# Activity
All of the data beneath this instruction is to be transcribed word for word.

# Data section
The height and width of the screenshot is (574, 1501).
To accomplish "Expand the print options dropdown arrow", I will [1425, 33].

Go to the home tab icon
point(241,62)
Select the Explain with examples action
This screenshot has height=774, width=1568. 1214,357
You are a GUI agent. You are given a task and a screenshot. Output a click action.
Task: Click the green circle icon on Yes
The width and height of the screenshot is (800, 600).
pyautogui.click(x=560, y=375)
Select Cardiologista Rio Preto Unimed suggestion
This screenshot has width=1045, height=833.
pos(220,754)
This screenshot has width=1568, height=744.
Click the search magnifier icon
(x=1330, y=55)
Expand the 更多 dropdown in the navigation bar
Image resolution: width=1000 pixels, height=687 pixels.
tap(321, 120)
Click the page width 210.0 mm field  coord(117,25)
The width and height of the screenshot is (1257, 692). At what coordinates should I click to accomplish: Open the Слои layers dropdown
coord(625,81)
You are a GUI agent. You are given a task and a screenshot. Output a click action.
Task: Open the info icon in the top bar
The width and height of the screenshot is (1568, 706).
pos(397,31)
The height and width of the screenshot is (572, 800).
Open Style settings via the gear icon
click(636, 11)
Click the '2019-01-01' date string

# Exercise answer
The height and width of the screenshot is (574, 1501).
To accomplish "Expand the print options dropdown arrow", I will [1425, 33].

Go to the home tab icon
point(241,62)
Select the Explain with examples action
This screenshot has height=774, width=1568. 1214,357
You are a GUI agent. You are given a task and a screenshot. Output a click action.
Task: Click the green circle icon on Yes
The width and height of the screenshot is (800, 600).
pyautogui.click(x=560, y=375)
Select Cardiologista Rio Preto Unimed suggestion
This screenshot has width=1045, height=833.
pos(220,754)
This screenshot has width=1568, height=744.
Click the search magnifier icon
(x=1330, y=55)
Expand the 更多 dropdown in the navigation bar
Image resolution: width=1000 pixels, height=687 pixels.
tap(321, 120)
Click the page width 210.0 mm field  coord(117,25)
The width and height of the screenshot is (1257, 692). At what coordinates should I click to accomplish: Open the Слои layers dropdown
coord(625,81)
You are a GUI agent. You are given a task and a screenshot. Output a click action.
Task: Open the info icon in the top bar
The width and height of the screenshot is (1568, 706).
pos(397,31)
The height and width of the screenshot is (572, 800).
Open Style settings via the gear icon
click(636, 11)
Click the '2019-01-01' date string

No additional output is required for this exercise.